▶ THE DATA:
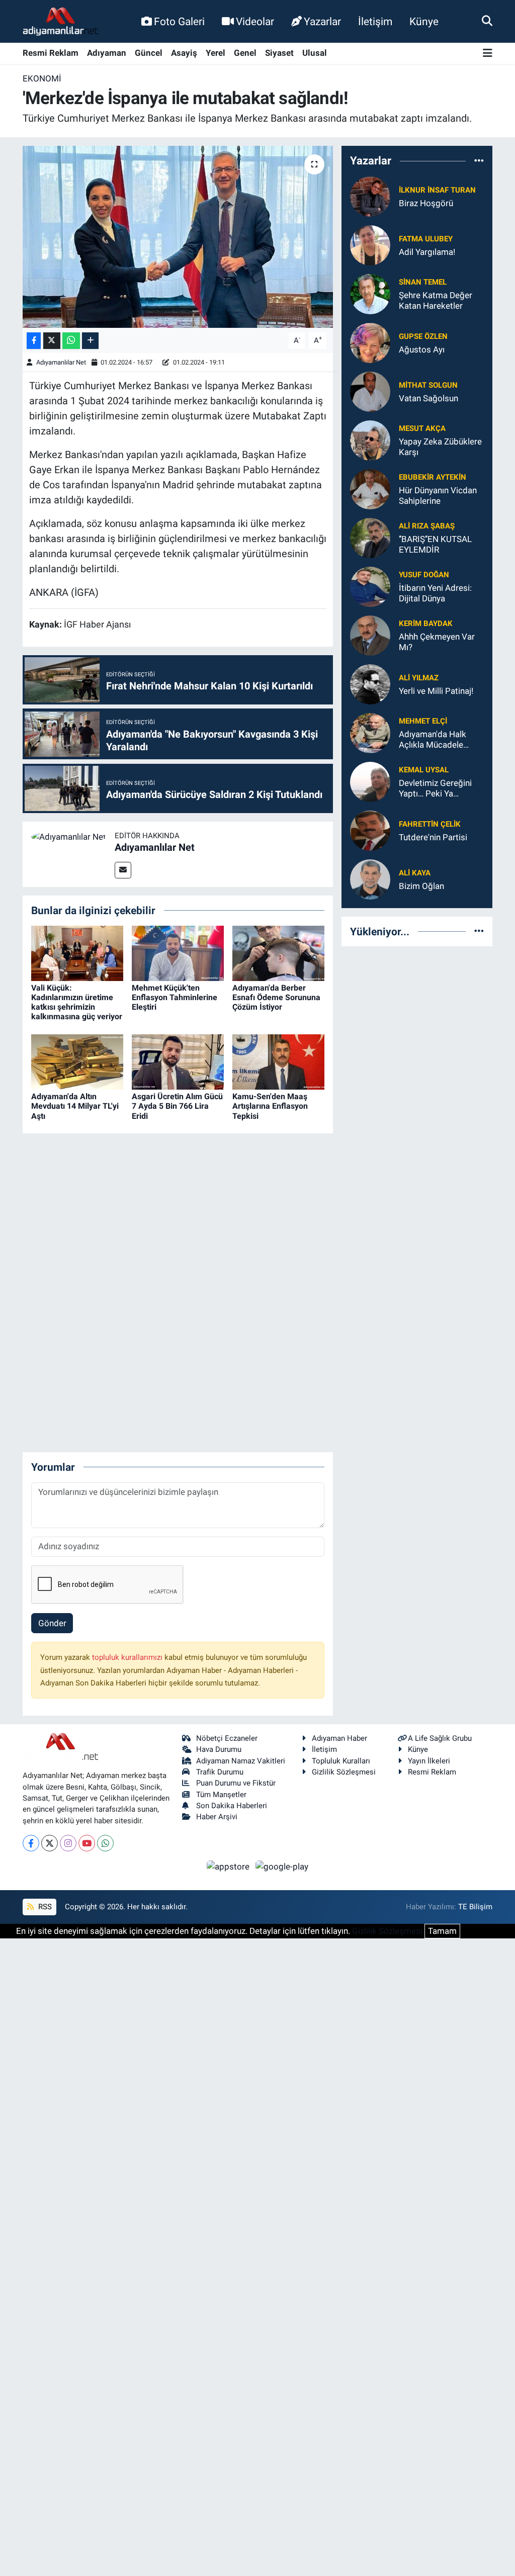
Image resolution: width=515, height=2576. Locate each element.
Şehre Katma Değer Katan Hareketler (435, 300)
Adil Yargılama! (427, 252)
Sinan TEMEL (423, 282)
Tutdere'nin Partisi (433, 837)
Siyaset (279, 53)
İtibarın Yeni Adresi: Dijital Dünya (435, 593)
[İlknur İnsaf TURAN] (370, 196)
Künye (424, 21)
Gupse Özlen (423, 336)
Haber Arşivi (216, 1816)
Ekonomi (42, 78)
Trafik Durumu (219, 1771)
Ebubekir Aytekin (432, 477)
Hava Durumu (218, 1749)
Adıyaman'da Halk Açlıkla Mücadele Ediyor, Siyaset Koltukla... (432, 740)
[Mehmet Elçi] (370, 732)
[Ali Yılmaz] (370, 683)
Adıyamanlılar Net (61, 362)
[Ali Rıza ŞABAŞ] (370, 537)
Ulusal (314, 53)
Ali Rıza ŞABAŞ (427, 525)
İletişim (375, 21)
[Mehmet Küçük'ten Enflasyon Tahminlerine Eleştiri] (178, 952)
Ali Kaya (415, 872)
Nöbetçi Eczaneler (227, 1738)
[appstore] (229, 1866)
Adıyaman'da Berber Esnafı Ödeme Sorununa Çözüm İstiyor (276, 997)
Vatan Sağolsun (428, 398)
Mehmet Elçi (423, 721)
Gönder (52, 1623)
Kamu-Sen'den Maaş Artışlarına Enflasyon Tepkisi (270, 1106)
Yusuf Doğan (424, 574)
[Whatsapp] (105, 1843)
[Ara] (487, 21)
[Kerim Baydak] (370, 635)
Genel (245, 53)
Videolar (255, 21)
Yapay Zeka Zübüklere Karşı (440, 446)
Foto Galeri (179, 21)
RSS (44, 1906)
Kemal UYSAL (424, 769)
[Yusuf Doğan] (370, 586)
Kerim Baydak (426, 623)
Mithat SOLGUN (428, 385)
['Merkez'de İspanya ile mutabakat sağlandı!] (178, 237)
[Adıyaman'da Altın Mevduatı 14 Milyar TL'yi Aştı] (77, 1061)
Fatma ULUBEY (426, 238)
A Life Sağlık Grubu (440, 1738)
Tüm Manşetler (221, 1794)
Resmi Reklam (50, 53)
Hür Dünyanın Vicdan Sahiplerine (438, 495)
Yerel (215, 53)
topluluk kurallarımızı (128, 1657)
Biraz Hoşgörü (426, 203)
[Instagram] (68, 1843)
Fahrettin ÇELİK (430, 824)
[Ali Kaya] (370, 878)
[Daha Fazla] (90, 340)
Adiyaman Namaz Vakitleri (240, 1760)
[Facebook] (31, 1843)
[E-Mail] (123, 870)
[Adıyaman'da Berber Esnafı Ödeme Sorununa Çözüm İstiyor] (278, 952)
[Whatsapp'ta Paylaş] (71, 340)
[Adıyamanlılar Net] (68, 836)
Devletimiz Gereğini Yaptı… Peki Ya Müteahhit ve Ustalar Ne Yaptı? (438, 789)
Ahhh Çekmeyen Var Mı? (437, 642)
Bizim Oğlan (421, 886)
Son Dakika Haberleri (231, 1805)
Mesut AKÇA (422, 428)
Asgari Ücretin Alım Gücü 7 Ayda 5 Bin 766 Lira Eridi (177, 1106)
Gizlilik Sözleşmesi (344, 1771)
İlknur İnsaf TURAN (437, 190)
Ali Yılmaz (419, 677)
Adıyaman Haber (339, 1738)
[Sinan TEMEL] (370, 293)
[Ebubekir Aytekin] (370, 488)
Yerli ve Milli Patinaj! (436, 691)
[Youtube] (86, 1843)
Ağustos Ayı (422, 349)
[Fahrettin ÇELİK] (370, 830)
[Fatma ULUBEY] (370, 244)
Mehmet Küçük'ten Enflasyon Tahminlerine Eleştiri (174, 997)
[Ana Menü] (487, 53)
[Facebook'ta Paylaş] (34, 340)
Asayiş (184, 53)
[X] (49, 1843)
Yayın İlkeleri (429, 1760)
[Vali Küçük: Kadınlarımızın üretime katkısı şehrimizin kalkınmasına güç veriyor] (77, 952)
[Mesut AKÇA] (370, 439)
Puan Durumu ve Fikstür (236, 1783)
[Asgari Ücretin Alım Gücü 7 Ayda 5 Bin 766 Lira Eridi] (178, 1061)
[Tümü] (479, 161)
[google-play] (282, 1866)
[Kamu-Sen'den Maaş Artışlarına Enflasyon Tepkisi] (278, 1061)
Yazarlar (322, 21)
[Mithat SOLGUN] (370, 391)
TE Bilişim (475, 1906)
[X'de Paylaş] (51, 340)
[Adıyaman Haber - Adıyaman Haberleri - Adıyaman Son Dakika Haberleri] (60, 22)
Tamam (442, 1931)
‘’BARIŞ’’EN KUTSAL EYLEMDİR (435, 544)
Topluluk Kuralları (341, 1760)
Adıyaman (106, 53)
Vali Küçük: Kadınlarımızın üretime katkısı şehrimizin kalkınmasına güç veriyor (76, 1002)
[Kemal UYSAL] (370, 781)
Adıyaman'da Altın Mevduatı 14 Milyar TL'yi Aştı (75, 1106)
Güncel (148, 53)
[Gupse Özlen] (370, 342)
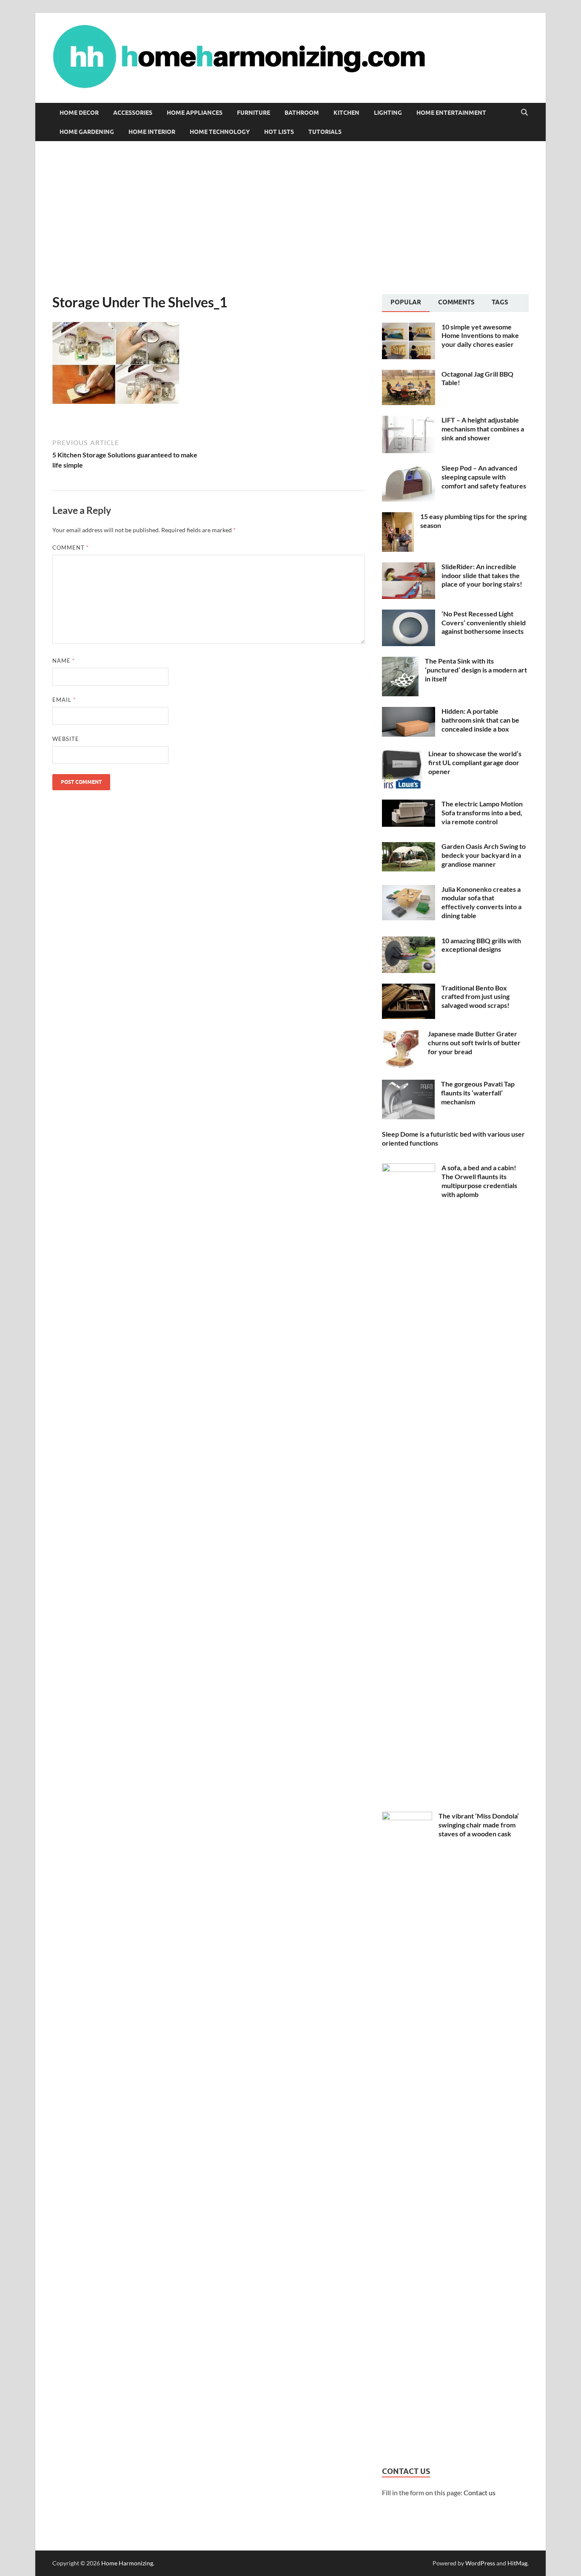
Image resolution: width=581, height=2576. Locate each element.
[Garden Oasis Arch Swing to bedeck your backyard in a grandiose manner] (408, 847)
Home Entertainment (451, 112)
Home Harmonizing (127, 2563)
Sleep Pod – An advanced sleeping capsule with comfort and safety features (483, 477)
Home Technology (220, 131)
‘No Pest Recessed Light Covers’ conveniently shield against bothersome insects (483, 622)
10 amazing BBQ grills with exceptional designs (481, 944)
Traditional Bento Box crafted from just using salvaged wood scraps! (475, 997)
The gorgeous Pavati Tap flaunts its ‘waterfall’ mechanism (478, 1093)
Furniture (253, 112)
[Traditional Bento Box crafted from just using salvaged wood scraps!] (408, 988)
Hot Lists (279, 131)
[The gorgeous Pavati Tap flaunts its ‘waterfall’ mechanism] (408, 1085)
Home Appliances (194, 112)
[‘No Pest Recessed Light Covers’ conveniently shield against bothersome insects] (408, 614)
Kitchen (346, 112)
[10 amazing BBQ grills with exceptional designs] (408, 941)
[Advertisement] (290, 217)
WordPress (480, 2563)
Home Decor (79, 112)
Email (64, 699)
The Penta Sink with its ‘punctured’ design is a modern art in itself (476, 670)
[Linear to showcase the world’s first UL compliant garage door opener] (402, 754)
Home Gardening (87, 131)
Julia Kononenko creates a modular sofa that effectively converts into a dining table (481, 902)
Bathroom (302, 112)
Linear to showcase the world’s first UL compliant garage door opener (474, 762)
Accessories (132, 112)
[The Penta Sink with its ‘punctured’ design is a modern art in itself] (400, 662)
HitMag (517, 2563)
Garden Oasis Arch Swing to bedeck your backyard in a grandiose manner (483, 855)
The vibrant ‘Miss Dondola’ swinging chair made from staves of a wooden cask (479, 1825)
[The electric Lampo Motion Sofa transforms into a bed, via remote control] (408, 804)
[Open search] (524, 112)
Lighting (388, 112)
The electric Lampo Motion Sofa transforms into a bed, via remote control (482, 813)
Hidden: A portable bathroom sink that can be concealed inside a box (480, 720)
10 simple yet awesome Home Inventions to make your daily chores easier (480, 336)
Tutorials (325, 131)
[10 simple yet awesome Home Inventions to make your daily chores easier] (408, 327)
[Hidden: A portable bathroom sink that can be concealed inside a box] (408, 712)
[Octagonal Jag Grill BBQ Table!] (408, 375)
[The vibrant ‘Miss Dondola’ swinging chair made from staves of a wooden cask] (407, 1817)
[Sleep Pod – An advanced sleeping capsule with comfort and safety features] (408, 469)
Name (63, 660)
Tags (500, 302)
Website (65, 738)
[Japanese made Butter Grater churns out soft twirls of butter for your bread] (402, 1034)
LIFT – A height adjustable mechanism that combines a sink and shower (482, 429)
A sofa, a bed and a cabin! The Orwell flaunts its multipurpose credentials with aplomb (479, 1180)
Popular (405, 302)
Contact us (480, 2492)
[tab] (406, 303)
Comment (70, 547)
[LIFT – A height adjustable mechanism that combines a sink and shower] (408, 421)
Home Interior (151, 131)
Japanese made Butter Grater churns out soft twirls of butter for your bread (474, 1042)
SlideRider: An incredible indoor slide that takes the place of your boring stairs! (481, 575)
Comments (456, 302)
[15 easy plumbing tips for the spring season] (398, 517)
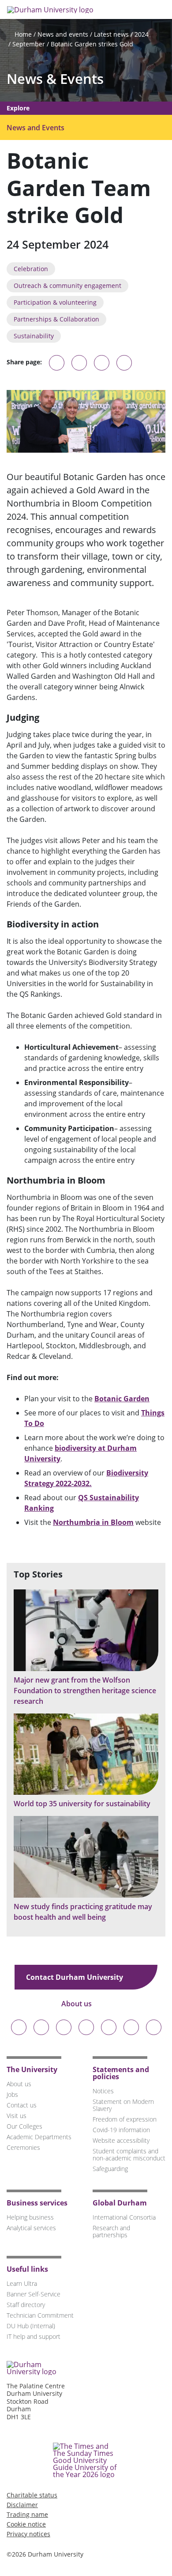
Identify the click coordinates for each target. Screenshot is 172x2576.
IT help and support (33, 2336)
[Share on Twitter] (79, 363)
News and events (62, 34)
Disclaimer (22, 2504)
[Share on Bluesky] (56, 367)
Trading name (27, 2514)
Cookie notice (26, 2524)
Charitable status (32, 2495)
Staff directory (26, 2304)
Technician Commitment (40, 2315)
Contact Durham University (75, 1977)
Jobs (12, 2094)
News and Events (35, 127)
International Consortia (124, 2217)
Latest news (111, 34)
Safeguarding (110, 2168)
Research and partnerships (111, 2231)
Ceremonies (23, 2147)
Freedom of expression (125, 2119)
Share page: (24, 362)
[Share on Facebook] (101, 363)
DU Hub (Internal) (31, 2326)
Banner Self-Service (33, 2294)
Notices (103, 2091)
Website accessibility (121, 2140)
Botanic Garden (122, 1398)
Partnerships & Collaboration (56, 319)
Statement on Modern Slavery (123, 2105)
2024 (142, 34)
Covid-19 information (121, 2130)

▶ WHAT IS BEING ASKED: Restate precisely, and with nothing added, the lines from the one with "Statement on Modern Slavery (123, 2105)" through the final line of the material.

▶ YOUR SOLUTION:
Statement on Modern Slavery (123, 2105)
2024 (142, 34)
Covid-19 information (121, 2130)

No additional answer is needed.